What changes about sport competition and on-field success when athletes go from practice to game situations? Obviously the rules stay the same, as do the field dimensions, and even the equipment (as illustrated in this classic scene from the movie Hoosiers), yet for many athletes the skills they display in practice seem to be completely lost when the lights shine. The simple answer to this question is the direct impact pressure has on sport performance, but what is pressure, and why do so many athletes experience pressure? And perhaps most importantly, can athletes succeed in pressure situations? If so, how?
Defining sports pressure
When athletes lose their focus and succumb to fear they dramatically increase the risk for performing below their potential. In some rare instances otherwise talented athletes have been completely overwhelmed, as in the case of athletes who experience the “yips,” a slang term for pressure that is witnessed in the most extreme instances of sport pressure — as in cases where baseball infielders can no longer make easy throws to 1st base.
Sports pressure — or the “yips” — is a form of heightened anxiety driven by fear (often irrational fear) that dramatically interrupts important mind-body synchrony (muscle memory), forcing athletes to spend more time and energy trying to gather themselves than focusing on their tasks/roles on the field. Sports pressure is experienced in unique ways with each individual athlete — in some cases athletes experience nausea, tense muscles, butterflies, increased heart rate and perspiration, or even all of these symptoms at once. While the symptoms of sports pressure are very real, the source of sports pressure is arguably the most important part of the equation and something that if improved upon, will lead to a decrease in pressure-related symptoms.
Beating sports pressure
In almost all cases of sports pressure we commonly see a fairly predictable stimulus-response pattern. When athletes experience fear, often played out in irrational ways (i.e. fear of failing, fear of letting everyone down, etc) the body responds with a host of physiological symptoms described a moment ago. Additionally, otherwise appropriate focus is replaced by trying to be perfect, or self-instruction to not screw up (rather than playing to win, the mindset turns to playing to avoid losing). Fortunately, there are several things athletes can do if they are serious about improving the ways in which they handle sports pressure:
- Take ownership of situations. Rather than getting caught up thinking about the opponent, try to instead focus on things that you control and are relevant to your success. Our minds can’t simultaneously think about messing up and doing well at the same time, so it really does come down to a conscious choice where to place your focus at any given moment.
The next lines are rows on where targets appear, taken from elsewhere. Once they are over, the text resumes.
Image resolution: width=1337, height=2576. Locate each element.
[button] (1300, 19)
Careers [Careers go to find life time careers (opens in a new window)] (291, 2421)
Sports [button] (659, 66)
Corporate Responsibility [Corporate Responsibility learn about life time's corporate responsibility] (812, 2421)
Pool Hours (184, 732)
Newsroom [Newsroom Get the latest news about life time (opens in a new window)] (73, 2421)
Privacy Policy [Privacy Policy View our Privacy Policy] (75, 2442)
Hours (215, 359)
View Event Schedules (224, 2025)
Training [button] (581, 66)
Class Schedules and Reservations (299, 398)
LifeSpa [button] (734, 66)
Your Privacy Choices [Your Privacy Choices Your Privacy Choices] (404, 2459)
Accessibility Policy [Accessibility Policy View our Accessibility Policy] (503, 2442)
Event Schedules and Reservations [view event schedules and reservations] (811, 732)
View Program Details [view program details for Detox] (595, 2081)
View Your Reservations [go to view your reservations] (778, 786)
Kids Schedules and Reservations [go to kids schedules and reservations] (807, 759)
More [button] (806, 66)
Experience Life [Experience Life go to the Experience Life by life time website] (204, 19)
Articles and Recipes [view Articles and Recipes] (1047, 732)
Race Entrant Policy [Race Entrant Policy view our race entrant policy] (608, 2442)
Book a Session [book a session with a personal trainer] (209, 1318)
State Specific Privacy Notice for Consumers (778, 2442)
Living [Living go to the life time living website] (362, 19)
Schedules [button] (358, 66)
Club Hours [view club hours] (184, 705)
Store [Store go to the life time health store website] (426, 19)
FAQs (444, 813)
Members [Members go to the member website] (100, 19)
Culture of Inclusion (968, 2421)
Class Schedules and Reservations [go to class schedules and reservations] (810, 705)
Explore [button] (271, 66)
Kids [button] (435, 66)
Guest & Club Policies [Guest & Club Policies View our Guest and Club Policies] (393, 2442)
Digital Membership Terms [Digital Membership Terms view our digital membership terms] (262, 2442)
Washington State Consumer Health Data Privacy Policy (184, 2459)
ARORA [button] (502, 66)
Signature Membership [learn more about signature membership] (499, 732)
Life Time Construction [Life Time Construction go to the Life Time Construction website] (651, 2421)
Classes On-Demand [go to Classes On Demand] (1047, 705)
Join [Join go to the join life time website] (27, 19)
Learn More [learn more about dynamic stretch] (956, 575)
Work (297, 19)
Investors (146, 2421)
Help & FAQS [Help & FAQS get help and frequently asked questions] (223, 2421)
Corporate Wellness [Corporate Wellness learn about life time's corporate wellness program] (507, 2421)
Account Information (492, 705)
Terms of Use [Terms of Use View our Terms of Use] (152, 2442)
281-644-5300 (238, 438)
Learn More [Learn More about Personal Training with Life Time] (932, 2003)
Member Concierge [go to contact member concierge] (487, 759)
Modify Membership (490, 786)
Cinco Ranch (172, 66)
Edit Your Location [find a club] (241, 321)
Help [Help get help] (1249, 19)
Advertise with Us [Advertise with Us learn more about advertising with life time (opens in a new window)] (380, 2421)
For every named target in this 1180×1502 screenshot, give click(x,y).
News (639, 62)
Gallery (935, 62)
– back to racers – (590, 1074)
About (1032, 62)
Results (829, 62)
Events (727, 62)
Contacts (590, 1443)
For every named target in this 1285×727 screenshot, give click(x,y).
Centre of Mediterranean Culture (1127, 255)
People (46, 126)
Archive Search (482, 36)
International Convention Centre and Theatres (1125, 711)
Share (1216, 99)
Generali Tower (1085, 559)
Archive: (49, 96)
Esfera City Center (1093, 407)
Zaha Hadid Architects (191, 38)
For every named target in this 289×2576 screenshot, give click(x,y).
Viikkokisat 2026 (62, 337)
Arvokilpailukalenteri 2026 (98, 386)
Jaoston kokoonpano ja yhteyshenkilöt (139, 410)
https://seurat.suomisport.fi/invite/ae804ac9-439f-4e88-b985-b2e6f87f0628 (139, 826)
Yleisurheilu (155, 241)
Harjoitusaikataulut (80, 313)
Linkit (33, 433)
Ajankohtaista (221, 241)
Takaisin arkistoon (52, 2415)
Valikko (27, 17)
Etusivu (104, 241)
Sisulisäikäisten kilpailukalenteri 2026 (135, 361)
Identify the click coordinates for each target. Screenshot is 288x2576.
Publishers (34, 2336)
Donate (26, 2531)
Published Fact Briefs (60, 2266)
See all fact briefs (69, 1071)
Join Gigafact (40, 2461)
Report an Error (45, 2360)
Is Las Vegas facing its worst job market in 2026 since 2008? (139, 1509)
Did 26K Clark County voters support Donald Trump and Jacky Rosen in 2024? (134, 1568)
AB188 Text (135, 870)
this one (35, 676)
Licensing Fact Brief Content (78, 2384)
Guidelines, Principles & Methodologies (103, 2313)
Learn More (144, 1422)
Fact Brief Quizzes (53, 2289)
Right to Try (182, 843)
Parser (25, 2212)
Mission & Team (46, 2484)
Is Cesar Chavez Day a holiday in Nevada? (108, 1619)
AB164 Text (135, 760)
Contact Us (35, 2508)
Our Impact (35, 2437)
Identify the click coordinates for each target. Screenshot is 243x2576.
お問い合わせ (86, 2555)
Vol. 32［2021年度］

- View games as challenges. Again, it is up to you how to frame situations in life, so choose wisely. When we decide to view competition as a challenge, only then will our minds and bodies work together in synchrony and allow for successful athletic movements. When we decide to view the competition as better than us, our fear-response kicks in and pressure takes over, limiting on-field success.
- Learn arousal-reducing strategies. Even if you struggle with taking ownership of situations and viewing the competition as a challenge, you can still beat sports pressure by learning arousal-reducing techniques. Skills like imagery, deep breathing, self-talk, cue words, and progressive muscle relaxation have all been found to be quite effective at both calming the body and improving focus.
The old saying forewarned is forearmed suggests that by expecting certain things to happen in life, we can prepare for them. It’s a wise move for athletes to prepare ahead of time for sports pressure, as there’s a good chance every athlete will experience sports pressure at some point in life (and some, sadly, will see their sports careers derailed by it). With that said, it’s a responsible to learn as much as you can about sports pressure, including specific strategies to minimize anxiety symptoms when they develop.